What are the issues?
Climate change affects various human and natural systems and poses a serious challenge to economic development and ecosystem sustainability. Adverse effects should - alongside potential benefits - therefore be explicitly considered in decision making about proposed policies, plans, programmes and projects. Addressing risks and opportunities is essential for taking decisions that will remain robust under future conditions, when many climate change impacts are expected to become more significant.
Role of ESIA and SEA
Environmental assessment, including Environmental (Social) Impact Assessment (E(S)IA) and Strategic Environmental Assessment (SEA), play an important role. It ensures that the design of policies, plans, programmes and projects properly addresses the necessary mitigation of climate change to minimise greenhouse gas emissions, as well as adaptation to the effects of climate change. This can be very helpful in reducing vulnerability to a changing climate and thus increasing the resilience of
natural and human systems.
To ensure that climate change adaptation is considered in environmental assessments, the NCEA recommends to use a stepwise approach.
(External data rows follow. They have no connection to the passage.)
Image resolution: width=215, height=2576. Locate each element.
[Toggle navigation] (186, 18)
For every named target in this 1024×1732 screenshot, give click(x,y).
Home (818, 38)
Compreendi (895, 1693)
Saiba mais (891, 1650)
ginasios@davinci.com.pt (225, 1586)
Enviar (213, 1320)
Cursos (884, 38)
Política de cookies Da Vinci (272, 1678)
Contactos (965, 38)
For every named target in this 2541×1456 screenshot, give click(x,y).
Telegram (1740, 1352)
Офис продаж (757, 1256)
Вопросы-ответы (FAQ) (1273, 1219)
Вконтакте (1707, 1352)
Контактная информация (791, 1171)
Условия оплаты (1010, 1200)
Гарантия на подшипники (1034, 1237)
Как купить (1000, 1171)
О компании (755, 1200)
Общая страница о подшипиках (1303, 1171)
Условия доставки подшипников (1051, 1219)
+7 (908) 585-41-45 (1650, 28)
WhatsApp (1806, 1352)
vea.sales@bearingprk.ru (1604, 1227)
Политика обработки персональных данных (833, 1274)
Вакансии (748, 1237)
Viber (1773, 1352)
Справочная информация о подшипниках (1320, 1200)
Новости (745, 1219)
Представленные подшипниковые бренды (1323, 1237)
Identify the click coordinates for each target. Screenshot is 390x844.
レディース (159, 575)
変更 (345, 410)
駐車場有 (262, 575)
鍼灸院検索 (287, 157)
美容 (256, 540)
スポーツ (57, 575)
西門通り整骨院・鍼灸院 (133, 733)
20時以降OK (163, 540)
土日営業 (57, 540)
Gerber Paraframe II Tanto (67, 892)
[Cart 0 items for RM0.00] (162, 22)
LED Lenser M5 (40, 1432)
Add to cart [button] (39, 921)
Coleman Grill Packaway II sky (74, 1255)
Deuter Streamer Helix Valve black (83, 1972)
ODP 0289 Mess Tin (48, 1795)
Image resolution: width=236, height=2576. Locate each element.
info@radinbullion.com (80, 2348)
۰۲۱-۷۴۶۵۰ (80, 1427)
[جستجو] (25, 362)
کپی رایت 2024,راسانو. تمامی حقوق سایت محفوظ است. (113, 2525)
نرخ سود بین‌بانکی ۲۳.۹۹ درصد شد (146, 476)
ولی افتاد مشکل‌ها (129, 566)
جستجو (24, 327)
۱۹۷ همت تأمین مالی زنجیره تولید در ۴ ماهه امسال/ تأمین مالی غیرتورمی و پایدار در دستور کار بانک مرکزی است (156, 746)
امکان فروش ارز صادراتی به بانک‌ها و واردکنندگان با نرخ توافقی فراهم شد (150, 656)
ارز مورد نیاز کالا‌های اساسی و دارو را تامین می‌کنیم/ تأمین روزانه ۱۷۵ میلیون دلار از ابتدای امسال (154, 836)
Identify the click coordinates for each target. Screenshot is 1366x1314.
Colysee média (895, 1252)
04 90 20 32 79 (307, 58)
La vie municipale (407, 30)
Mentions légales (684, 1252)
Step 1 - Assessing climate change risks
The first step is to assess the vulnerability of the project or plan area to the effects of climate change in the short and long term, and the related risks the area faces. Climate change scenarios in combination with other scenarios (for example, relating to socio-economic development) provide the information required for a vulnerability assessment. After this assessment, the probability of the proposed plan or project changing the vulnerability is analysed and the likely extent of any changes is estimated.
Step 2 - Policy compliance
The second step is to assess the compliance of the proposed project or plan with the objectives of the existing government policy plans for climate change. This step, combined with a vulnerability assessment (step 1), provides policy or decision makers with insight into the urgency of acting to make plans or projects more climate robust. Ideally, the national climate change policy plan is translated into sector plans with measurable objectives for climate change adaptation. If there are no national or sector policy plans for climate change, or these are at an early stage of development or lack measurable objectives, the compliance assessment has to rely on expert judgment or consultations with local experts representing the different sectors involved.
Step 3 - Climate-robust alternative measures
The third step is what we would consider the core of the environmental assessment process: developing alternatives, including measures that reduce the effects of climate change or improve the adaptive capacity of stakeholders in the project area. To this end, the Netherlands has explored the “building with nature” concept. This concept focuses on innovative measures to improve the resilience of flood-prone areas (e.g. controlled flooding or growing salt-tolerant crops) where it is too costly to limit the actual risk of flooding.